Whenever the string "computer" turns up in a line below, that line should be copied.

(DATA LISTING begins)

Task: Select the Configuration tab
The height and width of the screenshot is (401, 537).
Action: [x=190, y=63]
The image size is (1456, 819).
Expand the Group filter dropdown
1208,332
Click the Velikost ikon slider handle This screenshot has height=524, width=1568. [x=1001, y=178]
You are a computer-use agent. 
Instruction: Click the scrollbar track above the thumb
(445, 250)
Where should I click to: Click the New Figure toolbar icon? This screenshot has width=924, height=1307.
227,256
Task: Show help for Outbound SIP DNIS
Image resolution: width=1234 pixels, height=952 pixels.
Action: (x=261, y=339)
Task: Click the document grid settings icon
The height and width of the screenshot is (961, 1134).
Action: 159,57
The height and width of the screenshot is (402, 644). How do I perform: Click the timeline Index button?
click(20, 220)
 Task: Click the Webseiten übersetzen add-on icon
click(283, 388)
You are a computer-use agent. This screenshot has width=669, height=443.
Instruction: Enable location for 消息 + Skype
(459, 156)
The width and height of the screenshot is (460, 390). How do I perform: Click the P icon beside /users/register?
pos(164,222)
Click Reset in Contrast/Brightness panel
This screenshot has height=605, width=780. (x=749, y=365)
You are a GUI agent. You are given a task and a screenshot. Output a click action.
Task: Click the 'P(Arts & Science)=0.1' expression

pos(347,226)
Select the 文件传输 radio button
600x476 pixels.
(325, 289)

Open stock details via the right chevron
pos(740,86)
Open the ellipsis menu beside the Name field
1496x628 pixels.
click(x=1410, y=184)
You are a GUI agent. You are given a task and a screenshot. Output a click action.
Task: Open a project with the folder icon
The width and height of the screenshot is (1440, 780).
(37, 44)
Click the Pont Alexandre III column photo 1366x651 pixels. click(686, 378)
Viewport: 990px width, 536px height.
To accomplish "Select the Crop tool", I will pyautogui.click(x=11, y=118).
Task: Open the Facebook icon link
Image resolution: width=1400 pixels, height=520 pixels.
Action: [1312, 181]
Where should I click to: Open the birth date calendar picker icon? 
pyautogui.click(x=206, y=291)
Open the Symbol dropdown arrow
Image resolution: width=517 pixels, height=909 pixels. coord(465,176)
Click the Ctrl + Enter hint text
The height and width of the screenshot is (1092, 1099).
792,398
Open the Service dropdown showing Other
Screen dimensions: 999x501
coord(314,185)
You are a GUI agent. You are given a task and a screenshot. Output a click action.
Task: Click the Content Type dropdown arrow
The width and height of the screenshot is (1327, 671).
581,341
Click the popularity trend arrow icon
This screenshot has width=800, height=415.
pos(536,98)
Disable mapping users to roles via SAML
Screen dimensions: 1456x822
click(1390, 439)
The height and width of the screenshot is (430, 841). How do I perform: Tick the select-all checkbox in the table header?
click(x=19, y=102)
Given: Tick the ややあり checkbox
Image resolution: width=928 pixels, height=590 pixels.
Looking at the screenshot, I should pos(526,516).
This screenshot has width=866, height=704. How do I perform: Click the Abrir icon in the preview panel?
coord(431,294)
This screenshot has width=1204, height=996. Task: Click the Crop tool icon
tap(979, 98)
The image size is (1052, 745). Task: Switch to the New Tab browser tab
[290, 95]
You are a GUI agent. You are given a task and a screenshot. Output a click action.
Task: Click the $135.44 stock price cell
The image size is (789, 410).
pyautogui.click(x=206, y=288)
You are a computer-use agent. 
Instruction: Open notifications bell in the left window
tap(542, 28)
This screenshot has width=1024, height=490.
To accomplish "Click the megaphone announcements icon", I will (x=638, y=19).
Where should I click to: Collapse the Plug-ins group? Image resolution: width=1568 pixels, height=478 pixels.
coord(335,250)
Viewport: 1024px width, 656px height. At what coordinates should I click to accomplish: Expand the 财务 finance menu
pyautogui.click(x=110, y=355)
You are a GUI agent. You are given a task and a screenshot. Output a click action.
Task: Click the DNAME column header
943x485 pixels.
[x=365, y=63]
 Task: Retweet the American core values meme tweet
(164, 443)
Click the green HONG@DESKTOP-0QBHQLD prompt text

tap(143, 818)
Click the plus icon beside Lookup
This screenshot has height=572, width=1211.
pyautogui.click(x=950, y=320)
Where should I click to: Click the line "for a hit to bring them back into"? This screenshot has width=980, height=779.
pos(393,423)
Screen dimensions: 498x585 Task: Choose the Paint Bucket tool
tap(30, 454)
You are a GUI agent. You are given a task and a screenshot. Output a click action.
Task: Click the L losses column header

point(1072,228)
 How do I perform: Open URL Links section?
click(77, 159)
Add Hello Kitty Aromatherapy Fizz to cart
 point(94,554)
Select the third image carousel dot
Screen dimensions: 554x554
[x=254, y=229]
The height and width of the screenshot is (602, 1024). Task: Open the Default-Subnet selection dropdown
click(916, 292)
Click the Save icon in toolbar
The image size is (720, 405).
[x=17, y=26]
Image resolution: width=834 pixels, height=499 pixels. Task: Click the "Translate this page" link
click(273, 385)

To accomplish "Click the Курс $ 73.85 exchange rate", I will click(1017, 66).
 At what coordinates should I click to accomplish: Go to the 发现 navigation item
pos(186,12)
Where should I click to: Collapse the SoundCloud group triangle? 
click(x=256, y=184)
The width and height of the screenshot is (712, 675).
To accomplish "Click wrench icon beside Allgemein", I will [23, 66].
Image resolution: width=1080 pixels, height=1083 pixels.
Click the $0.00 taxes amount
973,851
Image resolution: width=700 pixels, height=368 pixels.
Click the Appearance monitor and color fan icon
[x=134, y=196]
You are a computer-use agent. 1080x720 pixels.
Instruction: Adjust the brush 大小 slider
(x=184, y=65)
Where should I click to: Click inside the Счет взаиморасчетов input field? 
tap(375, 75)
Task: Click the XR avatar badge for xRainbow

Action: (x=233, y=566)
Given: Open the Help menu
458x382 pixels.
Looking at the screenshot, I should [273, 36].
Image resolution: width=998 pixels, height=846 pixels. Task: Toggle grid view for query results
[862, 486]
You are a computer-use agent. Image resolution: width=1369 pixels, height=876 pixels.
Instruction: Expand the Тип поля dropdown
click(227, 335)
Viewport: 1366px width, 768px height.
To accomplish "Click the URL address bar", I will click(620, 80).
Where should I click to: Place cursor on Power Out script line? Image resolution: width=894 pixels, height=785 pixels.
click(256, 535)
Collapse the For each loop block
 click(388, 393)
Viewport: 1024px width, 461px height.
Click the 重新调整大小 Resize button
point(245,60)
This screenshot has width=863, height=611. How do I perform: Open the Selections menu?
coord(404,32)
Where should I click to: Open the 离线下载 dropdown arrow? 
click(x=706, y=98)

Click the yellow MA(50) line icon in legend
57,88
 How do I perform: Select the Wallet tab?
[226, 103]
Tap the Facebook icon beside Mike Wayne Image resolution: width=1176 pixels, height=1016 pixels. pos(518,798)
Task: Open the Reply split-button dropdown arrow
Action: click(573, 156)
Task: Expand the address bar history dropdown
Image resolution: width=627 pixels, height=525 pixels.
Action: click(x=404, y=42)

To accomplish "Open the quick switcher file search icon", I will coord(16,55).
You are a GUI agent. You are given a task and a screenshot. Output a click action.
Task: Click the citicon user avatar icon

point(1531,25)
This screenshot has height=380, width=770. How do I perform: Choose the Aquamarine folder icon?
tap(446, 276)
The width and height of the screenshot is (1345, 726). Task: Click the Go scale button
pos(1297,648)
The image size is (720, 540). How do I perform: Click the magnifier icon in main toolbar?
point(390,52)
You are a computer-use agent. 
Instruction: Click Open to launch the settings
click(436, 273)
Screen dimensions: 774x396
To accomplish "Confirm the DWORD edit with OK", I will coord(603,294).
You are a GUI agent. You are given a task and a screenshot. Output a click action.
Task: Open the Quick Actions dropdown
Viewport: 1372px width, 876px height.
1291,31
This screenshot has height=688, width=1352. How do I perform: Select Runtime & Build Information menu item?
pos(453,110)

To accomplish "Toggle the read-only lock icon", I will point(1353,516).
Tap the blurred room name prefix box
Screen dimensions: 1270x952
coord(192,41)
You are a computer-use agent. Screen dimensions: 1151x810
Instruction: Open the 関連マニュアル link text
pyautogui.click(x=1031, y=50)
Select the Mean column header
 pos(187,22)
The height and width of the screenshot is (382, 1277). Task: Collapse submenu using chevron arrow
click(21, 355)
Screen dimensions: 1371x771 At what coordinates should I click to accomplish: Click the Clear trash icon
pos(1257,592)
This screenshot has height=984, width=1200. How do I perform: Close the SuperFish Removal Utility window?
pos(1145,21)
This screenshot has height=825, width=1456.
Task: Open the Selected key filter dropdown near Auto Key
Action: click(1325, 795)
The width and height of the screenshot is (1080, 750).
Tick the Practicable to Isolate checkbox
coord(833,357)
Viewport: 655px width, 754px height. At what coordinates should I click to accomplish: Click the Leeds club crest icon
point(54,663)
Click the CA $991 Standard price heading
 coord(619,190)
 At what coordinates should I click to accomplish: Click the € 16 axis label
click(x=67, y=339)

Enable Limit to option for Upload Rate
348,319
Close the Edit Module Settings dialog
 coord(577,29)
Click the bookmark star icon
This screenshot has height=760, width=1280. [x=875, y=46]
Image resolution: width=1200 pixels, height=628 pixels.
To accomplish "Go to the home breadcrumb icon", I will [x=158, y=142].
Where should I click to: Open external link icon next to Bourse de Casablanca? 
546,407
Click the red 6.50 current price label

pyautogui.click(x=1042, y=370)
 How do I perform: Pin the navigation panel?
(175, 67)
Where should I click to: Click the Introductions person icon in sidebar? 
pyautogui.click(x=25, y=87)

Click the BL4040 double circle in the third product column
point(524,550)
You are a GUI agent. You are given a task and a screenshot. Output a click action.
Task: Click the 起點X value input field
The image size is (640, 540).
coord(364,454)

(DATA LISTING ends)

### TASK ANSWER
You are a computer-use agent. 
You are a computer-use agent. This screenshot has width=669, height=443.
You are a computer-use agent. 
You are a computer-use agent. 1080x720 pixels.
You are a computer-use agent. Image resolution: width=1369 pixels, height=876 pixels.
You are a computer-use agent. 
You are a computer-use agent. Screen dimensions: 1151x810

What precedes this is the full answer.